The first factor defines, for each training-sample node, the probability distribution over class labels, given that the test-sample was "assigned" to node $n_i$. If each training sample has a particular label, then this might be just an indicator function for that label; the various extensions to actual distributions are going to be problem domain specific.
The second factor is the probability that node $n_i$ is the correct assignment choice. The direct mapping of $kNN$ is to have $p(n_i \vert x) = 1/k$ when $n_i$ is in the set of $kNN$'s, and zero otherwise; i.e. a cookie-cutter type of distribution. Again, this could be generalized into something with a softer roll-off, e.g. a Gaussian type of shape in feature space, if desired.

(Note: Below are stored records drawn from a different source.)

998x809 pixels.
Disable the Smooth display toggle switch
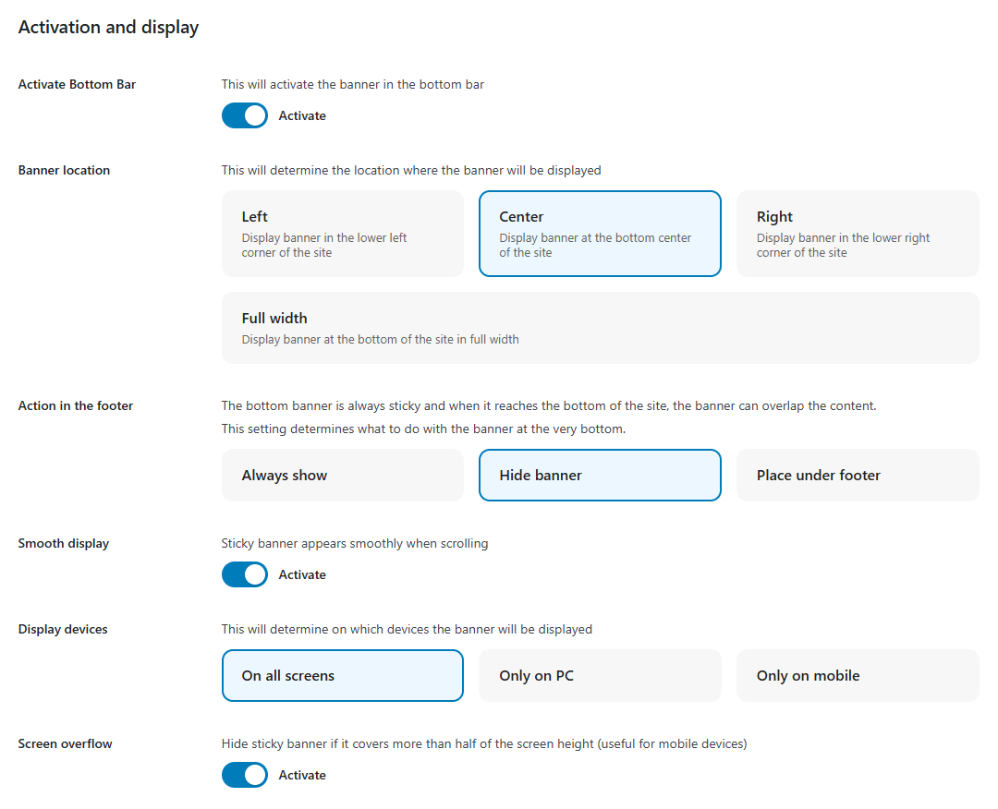(245, 574)
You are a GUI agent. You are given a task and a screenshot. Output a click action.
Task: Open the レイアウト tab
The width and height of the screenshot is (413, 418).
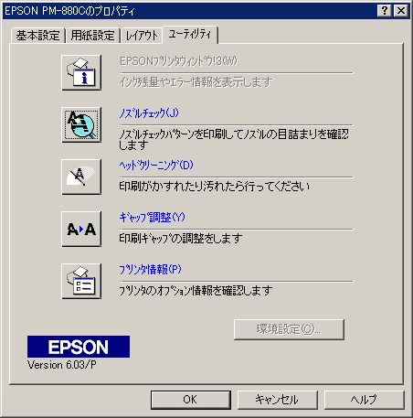(x=142, y=36)
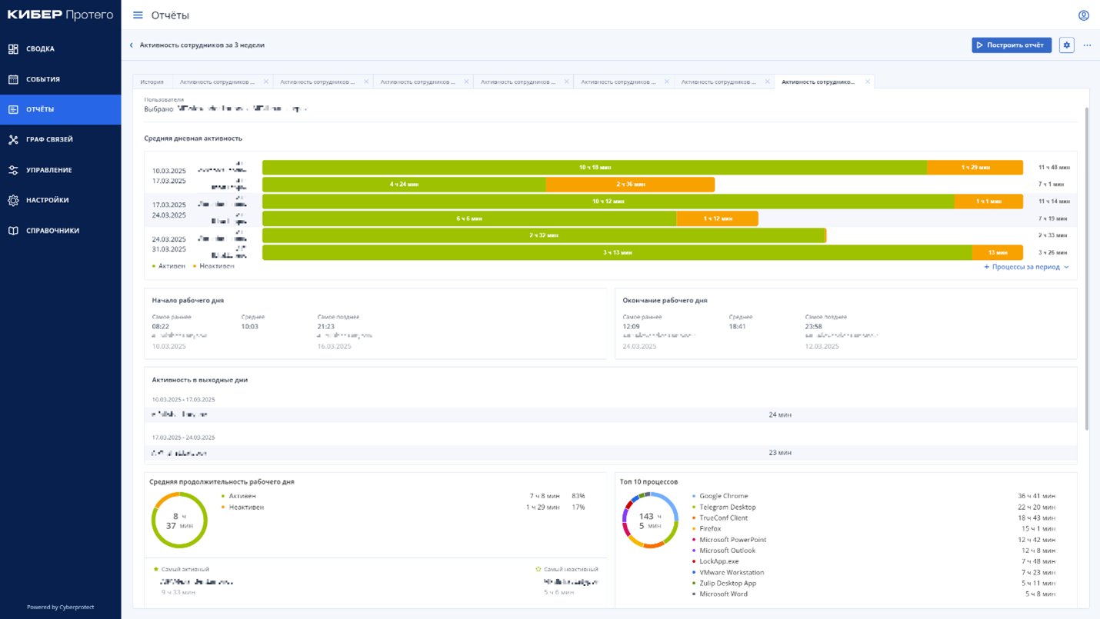This screenshot has width=1100, height=619.
Task: Toggle the hamburger menu next to Отчёты
Action: click(x=138, y=15)
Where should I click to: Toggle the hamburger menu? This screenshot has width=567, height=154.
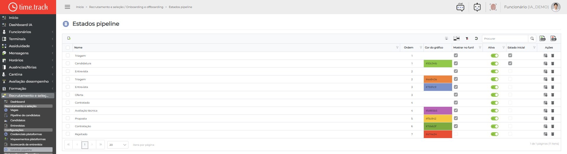(x=67, y=7)
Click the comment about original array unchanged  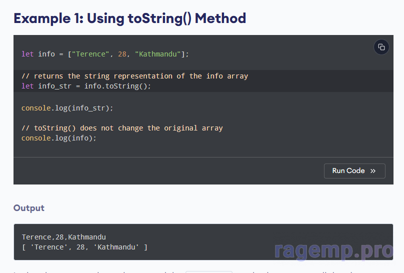tap(122, 128)
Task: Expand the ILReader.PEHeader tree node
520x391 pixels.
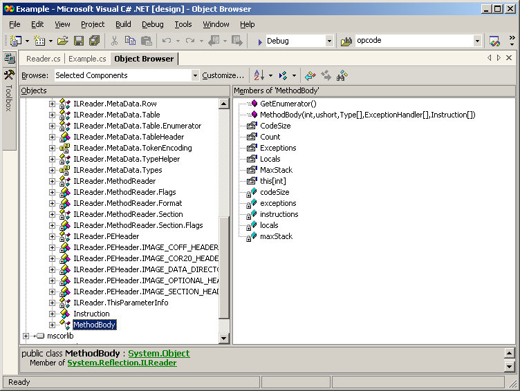Action: click(x=53, y=236)
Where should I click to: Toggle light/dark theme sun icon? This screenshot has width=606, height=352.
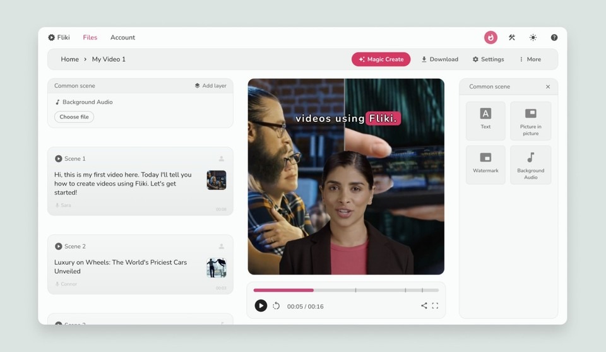point(533,38)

In my opinion, this captures the the essential general structure of $kNN$:
- You pick a population who gets to vote, this is achieved by $p(n_i \vert x)$, and then
- you combine the results of each vote, in this case each vote is a probability distribution over classes, $p(c \vert n_i)$
whether you want to have a soft or hard inclusion function, the exact methods for defining the vote probabilities distributions and so on are problem-specific details.
Something very similar is Logistic regression with a Radial Basis Function (sometimes called Gaussian) kernel (http://en.wikipedia.org/wiki/Radial_basis_function_kernel), with all weights constrained to be $1$.
A fitted RBF kernel regression will compute weighted distances to various points, compute a Gaussian pseudo-probability of being a neighbor based on the distance, and average the values at the points in the training set weighted by that Gaussian pseudo-probability.
This is very similar to kNN, where $k$=size of the training set.
You can reduce the number of points under consideration via a Laplacian prior ($L_1$ regularization), but this won't have the same effect as varying $k$ in kNN, as the $k$ points chosen will be the only ones considered.
If weights are fixed at $1$, only the distance matters. When weights are allowed to vary, it affects how much each point is allowed to vary.
This paper formulates explicitly a probabilistic version of KNN:
C.C. Holmes, N.M. Adams: A probabilistic nearest neighbour method for statistical pattern recognition. J. Roy. Statist. Soc. Ser. B, 64 (2) (2002), pp. 295–306.
Dave's idea also comes up in this paper:
A. Kaban. A probabilistic neighborhood translation approach for non-standard text categorization. Proc. Discovery Science (DS08), 2008.
Gaussian mixture model is rather a generalization of $k$-means where variances are not identity matrices. One way to construct a probabilistic model which will be a generalization of kNN is to assume there is a gaussian centered at each data point with unknown variances whose distribution is fixed.